Abstract:
The definition of acute kidney injury (AKI), despite improvements in criteria, continues
to be based on the level of serum creatinine and urinary output that do not specifically indicate
tubular function or injury, or glomerular function or injury that is not significant enough to warrant
acute hospitalization of the patient. Finding novel biomarkers of AKI has become a major focus
nowadays in nephrology to overcome the further complications of end stage renal disease (ESRD).

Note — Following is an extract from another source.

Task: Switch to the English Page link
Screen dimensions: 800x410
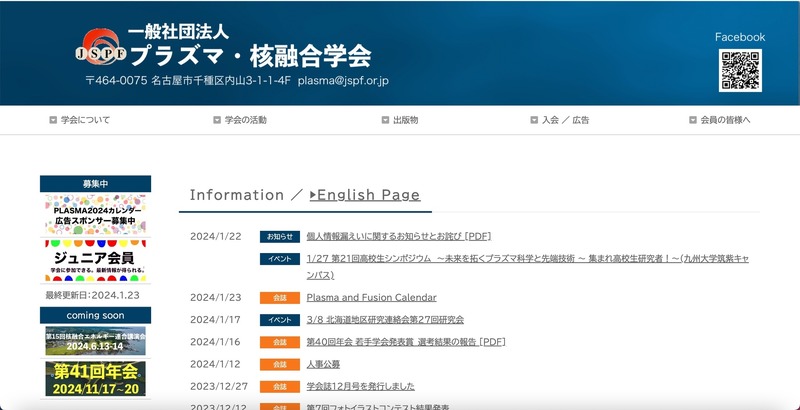Action: [x=365, y=195]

Many compounds, such as KIM 1, IL 18, NGAL, uromodulin, calprotectin, vanin 1, galactin 3, plateletderived
growth factor (PDGF), urinary Na+/H+ exchanger isoform 3 (NHE3), retinol binding protein
(RBP) and Cystatin C, are released from the renal tubules and thus any alterations in tubular function
can be detected by measuring these parameters in urine. Additionally, glomerular injury can be
detected by measuring immunoglobulin G, nephrin, podocalyxin, podocin, transferrin, netrin-1,
pyruvate kinase M2, etc. in urine. These novel biomarkers will be useful for timing the initial
insult and assessing the duration of AKI. According to available research, these biomarkers could be
applied to assess the onset of AKI, distinguishing between kidney injury and dysfunction, directing
the management of AKI, and enhancing disease diagnosis. Therefore, we intend to present recent
developments in our understanding of significant biomarkers implicated in various aspects of renal
damage. Numerous biomarkers are implicated in various pathophysiological processes that follow
renal injury, and can improve prognosis and risk classification.